12Ebenso zu einer vergleichbaren Vorschrift der Berliner Vergabeverordnung: VG Berlin, Urteil vom 14. August 1979 – 12 A 3483.78 –, juris.
13Dem vorstehenden Normverständnis steht nach Auffassung des Gerichts nicht entgegen, dass für die Auswahl eines Bewerbers streitende positive Umstände gleichzeitig – quasi reflexartig – einen Malus-Effekt im Hinblick auf die Mitbewerber enthalten. Dies ist zwangsläufig darin angelegt, dass positive Merkmale eines Bewerbers, die ihn unter den Mitbewerbern hervorheben, sich zu deren Nachteil auswirken müssen.

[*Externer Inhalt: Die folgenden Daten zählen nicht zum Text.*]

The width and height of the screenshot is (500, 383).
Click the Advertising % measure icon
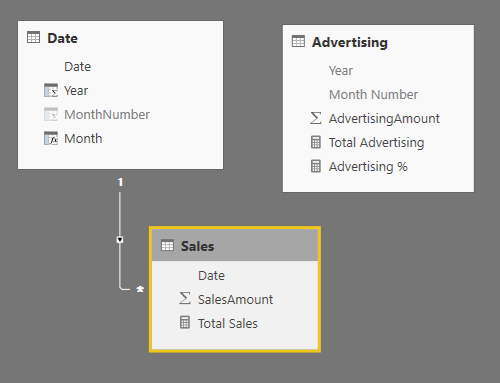tap(316, 166)
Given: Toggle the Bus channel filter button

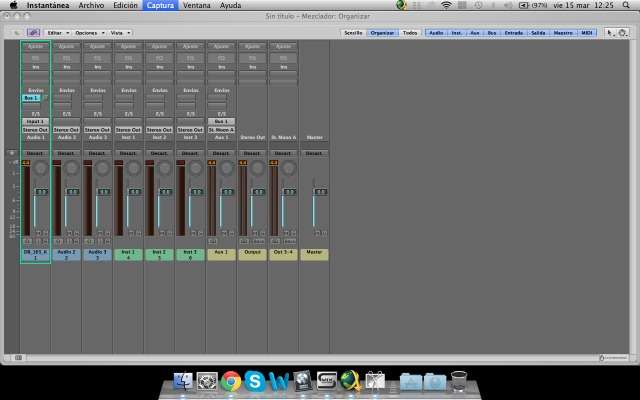Looking at the screenshot, I should [x=491, y=32].

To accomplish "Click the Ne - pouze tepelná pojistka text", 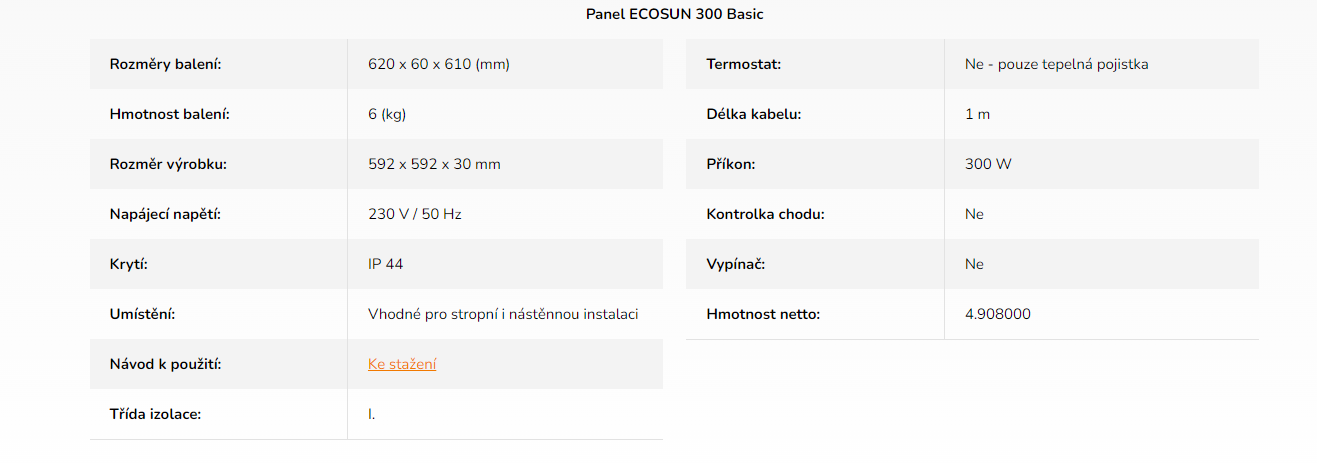I will (1057, 64).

Daher verbleibt es bei der gerichtlichen Bewertung, dass die Vergabeverordnung NRW als normative Grundlage der Auswahlentscheidung der Antragsgegnerin lediglich die Auswahl eines Bewerbers verbessernde Umstände als zulässig erachtet. Gerade eine solche Regelung stellt jedoch § 3 Abs. 4 der Richtlinie nicht dar, weil mit ihr eine Bestimmung zu Lasten einer Bewerbergruppe – hier einer Bewerbergruppe der gleichen nationalen Herkunft – und nicht zu Gunsten des Studienplatzbewerbers getroffen wird. Ob die Antragsgegnerin im Hinblick auf die Satzungsermächtigung nach § 28 Abs. 3 VergabeVO NRW eine solche – einen Studienbewerber belastende und damit wohl ohnehin im Sinne der so genannten Wesentlichkeitstheorie durch (untergesetzliche) Norm zu regelnde – Bestimmung durch Satzung treffen könnte, kann nach alledem offen bleiben, weil die Antragsgegnerin mit der Richtlinie lediglich Verwaltungsbestimmungen erlassen hat.
14Letztlich eröffnet auch nicht die Regelung des § 28 Abs. 4 VergabeVO NRW der Antragsgegnerin, im Wege des von ihr danach auszuübenden pflichtgemäßen Ermessens den Antragsteller – als antezipierte Ermessensausübung – nach § 3 Abs. 4 der Richtlinie nachrangig bei der Studienplatzbewerberauswahl zu behandeln. Denn § 28 Abs. 4 VergabeVO NRW legt gerade ausdrücklich die Entscheidungen nach Abs. 2 in das pflichtgemäße Ermessen der Hochschule, so dass der Antragsgegnerin eine Ermessensausübung im Sinne der Regelung des § 3 Abs. 4 der Richtlinie verwehrt ist.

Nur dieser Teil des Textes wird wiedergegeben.